━━━ DOCUMENT EXCERPT ━━━

Great segment! What is the pathophysiology behind the different rates of RF in the two different populations in Dr. Parkers region? I get that one population is generally in poorer health. But why the difference with regards to the RF rates?

Casey P. -

Hi Kelly
Great question - a tough one to answer. In summary: it's complicated.
There are still a number of proposed theories about the exact pathogenesis of rheumatic fever / heart disease.
Most folk seem to think it is due to molecular mimicry - i.e.. an immune reaction to strept M protein which looks like valvular endothelium, synovium etc to the immune system. So it is an autoimmune process triggered by exposure to streptococci - presumably some strains are more virulent / provocative than others.

So why the different rates? Well my reading suggests that one needs multiple / repeated infections to set up the immune response that causes the symptoms that we see - e.g.. the Jones criteria.

Well, healthy kids in western countries may be exposed once or twice to invasive strains. But kids who live in overcrowded, malnourished homes are prone to frequent repeated infections which set up this immunological response to native tissues.

Here are some references, review articles:
http://www.ncbi.nlm.nih.gov/pmc/articles/PMC3645882/
http://www.ncbi.nlm.nih.gov/pubmed/24892819

There is some evidence to suggest a genetic component to the disease as well - so that may be why we see it in some Indigenous populations where the phenotypes assoc with ARF may be concentrated.

Hope that helps - it is not really clear in the primary scientific data.
Casey

Kelly A. -

Thank you.

mike p. -

Is there a time where you suggest always, sometimes or never doing a culture for a negative rapid tests? Only in select cases where your pretest probability is higher but don't want to necessarily treat empirically? In the US, guidelines recommend against empiric treatment based on exam as CENTOR criteria aren't that accurate but rather suggest only treating with a positive rapid or culture.

Casey P. -

HI Mike
Thanks for the question. As I said in the podcast - I don't do swabs really ever - RADT or formal cultures. So I will have to imagine I work in the US of A to answer this one!
So if you get a negative RADT in a patient with a reasonable history / exam for street throat (i.e Centor > 2) then will adding a formal throat culture help pick the true street throat? OR is it unnecessary ? There are a few questions here:

1) What is the extra "pick up rate" or accuracy of culture over RADT?
2) Will detecting the street actually translate into a meaningful intervention for the patient?

Here is a nice met analysis from he US Journ of Paediatrics [ http://pediatrics.aappublications.org/content/134/4/771.short ] which says: "Overall summary estimates for sensitivity and specificity of RADTs were 0.86 (95% CI 0.83 to 0.88) and 0.96 (95% CI 0.94 to 0.97), respectively, and estimates for pediatric data were similar"
So I guess that is pretty good - but not perfect - they recommend against a subsequent culture in their discussion.

The second question is tougher one to answer. The PRISM trial tried to answer it as discussed on the podcast.

So if I were an American Family doc practicing in a community with low [actually extremely low] incidence of rheumatic complications. I think you need to ask WHY am I swabbing / treating? It should not be to prevent acute rheumatic fever - that is a really low yield strategy.

So I think it comes down to deciding who you will treat for symptomatic relief.

━━━

TASKS TO COMPLETE
1) In the rheumatic fever discussion, what overall sensitivity for RADTs does the cited meta-analysis report?
2) Shorten the paragraph of the rheumatic fever discussion that begins "Most folk seem to think," keeping its main facts.
3) Reproduce the rheumatic fever discussion word for word, starting at "Here is a nice" and ending at "on the podcast.".
The entries have no part in any of these tasks.

━━━ LISTED ENTRIES ━━━

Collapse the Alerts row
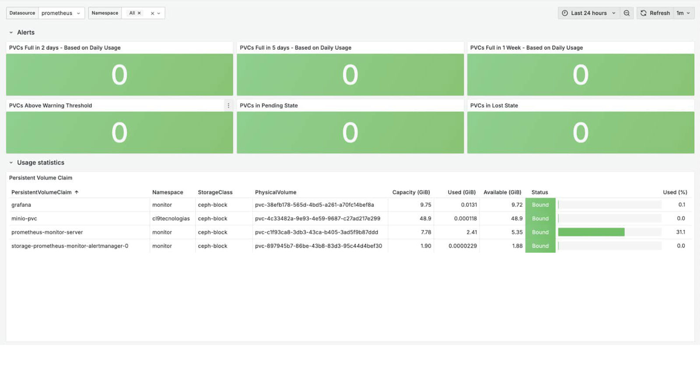Viewport: 700px width, 365px height. coord(11,32)
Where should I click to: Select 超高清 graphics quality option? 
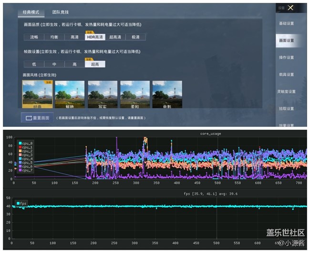click(x=115, y=37)
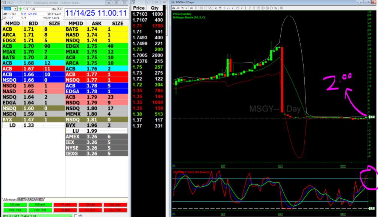This screenshot has height=217, width=378.
Task: Enable the NR checkbox
Action: [x=76, y=216]
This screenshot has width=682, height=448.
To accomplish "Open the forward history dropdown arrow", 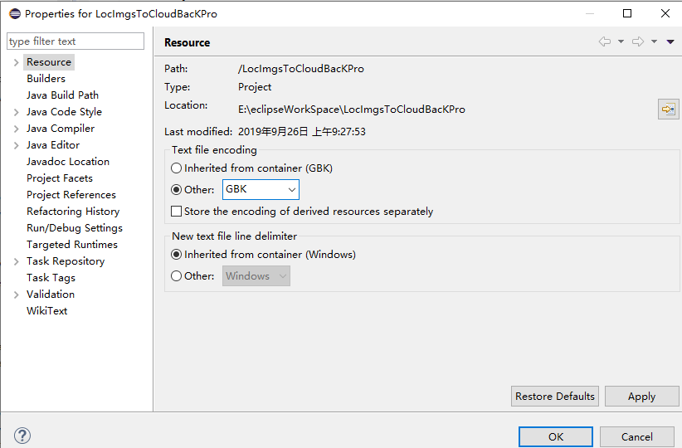I will (654, 41).
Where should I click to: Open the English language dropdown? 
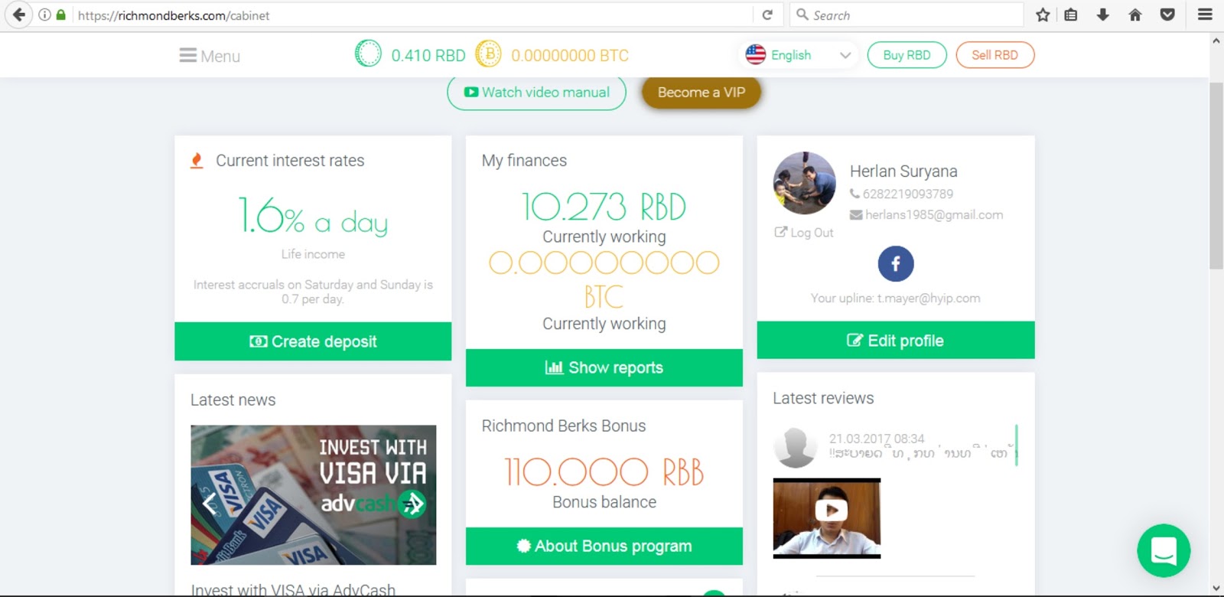(799, 55)
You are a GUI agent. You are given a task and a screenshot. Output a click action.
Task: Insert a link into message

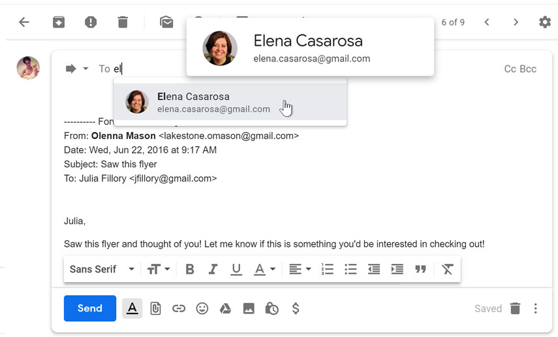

━━━

ANSWERS
1) 0.86 (95% CI 0.83 to 0.88).

2) Most attribute rheumatic fever and heart disease to molecular mimicry. To the immune system, strep M protein looks like valvular endothelium, synovium, and similar tissue. The disease is therefore an autoimmune process triggered by streptococcal exposure, and some strains are presumably more virulent or provocative than others.

3)
Here is a nice met analysis from he US Journ of Paediatrics [ http://pediatrics.aappublications.org/content/134/4/771.short ] which says: "Overall summary estimates for sensitivity and specificity of RADTs were 0.86 (95% CI 0.83 to 0.88) and 0.96 (95% CI 0.94 to 0.97), respectively, and estimates for pediatric data were similar"
So I guess that is pretty good - but not perfect - they recommend against a subsequent culture in their discussion.

The second question is tougher one to answer. The PRISM trial tried to answer it as discussed on the podcast.